What to do:
Your response should reproduce every line of the entries that contains the word "computer".

Saved data entries:
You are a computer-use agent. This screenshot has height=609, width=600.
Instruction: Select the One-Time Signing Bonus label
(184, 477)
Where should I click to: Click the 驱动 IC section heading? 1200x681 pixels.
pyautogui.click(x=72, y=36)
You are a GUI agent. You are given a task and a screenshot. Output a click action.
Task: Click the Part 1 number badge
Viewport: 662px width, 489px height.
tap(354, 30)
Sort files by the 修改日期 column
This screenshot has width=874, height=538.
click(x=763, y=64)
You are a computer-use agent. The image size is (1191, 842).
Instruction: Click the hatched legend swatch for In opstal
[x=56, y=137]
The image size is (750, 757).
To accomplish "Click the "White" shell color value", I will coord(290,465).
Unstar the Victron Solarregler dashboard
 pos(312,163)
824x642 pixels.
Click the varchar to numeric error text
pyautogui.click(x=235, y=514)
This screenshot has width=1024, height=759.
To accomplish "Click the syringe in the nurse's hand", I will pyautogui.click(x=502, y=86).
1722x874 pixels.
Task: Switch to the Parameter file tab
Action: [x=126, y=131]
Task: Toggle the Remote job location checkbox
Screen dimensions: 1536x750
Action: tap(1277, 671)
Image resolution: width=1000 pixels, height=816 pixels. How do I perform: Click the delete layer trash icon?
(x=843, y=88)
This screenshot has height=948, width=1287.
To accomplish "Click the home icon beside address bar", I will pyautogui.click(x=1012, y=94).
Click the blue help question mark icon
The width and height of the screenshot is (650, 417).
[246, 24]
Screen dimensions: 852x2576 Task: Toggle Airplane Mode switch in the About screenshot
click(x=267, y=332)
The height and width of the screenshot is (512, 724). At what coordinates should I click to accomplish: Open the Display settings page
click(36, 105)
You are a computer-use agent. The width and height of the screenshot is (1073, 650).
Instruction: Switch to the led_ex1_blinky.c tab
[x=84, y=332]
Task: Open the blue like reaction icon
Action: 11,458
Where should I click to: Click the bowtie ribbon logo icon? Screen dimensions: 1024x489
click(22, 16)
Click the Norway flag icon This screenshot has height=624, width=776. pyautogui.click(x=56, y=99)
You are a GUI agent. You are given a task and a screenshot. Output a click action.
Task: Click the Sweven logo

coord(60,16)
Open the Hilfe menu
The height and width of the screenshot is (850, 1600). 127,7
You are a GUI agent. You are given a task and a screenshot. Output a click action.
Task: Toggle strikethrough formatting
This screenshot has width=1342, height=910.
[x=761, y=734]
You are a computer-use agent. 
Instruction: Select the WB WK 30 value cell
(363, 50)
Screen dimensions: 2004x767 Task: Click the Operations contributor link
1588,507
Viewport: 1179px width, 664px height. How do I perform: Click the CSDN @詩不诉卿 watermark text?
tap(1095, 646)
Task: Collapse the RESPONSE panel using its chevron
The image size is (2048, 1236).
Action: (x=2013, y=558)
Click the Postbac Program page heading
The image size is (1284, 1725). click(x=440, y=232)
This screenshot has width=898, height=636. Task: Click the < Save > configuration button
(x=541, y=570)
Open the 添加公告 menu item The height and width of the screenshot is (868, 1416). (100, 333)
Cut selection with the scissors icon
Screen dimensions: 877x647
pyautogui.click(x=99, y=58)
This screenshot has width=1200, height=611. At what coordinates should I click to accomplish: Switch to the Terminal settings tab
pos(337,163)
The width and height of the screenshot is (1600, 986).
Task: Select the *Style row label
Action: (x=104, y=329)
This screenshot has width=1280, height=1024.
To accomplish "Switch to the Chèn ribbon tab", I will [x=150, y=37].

Solution for this exercise:
You are a computer-use agent. This screenshot has height=609, width=600.
You are a computer-use agent. The image size is (1191, 842).
You are a computer-use agent. The width and height of the screenshot is (1073, 650).
You are a computer-use agent. 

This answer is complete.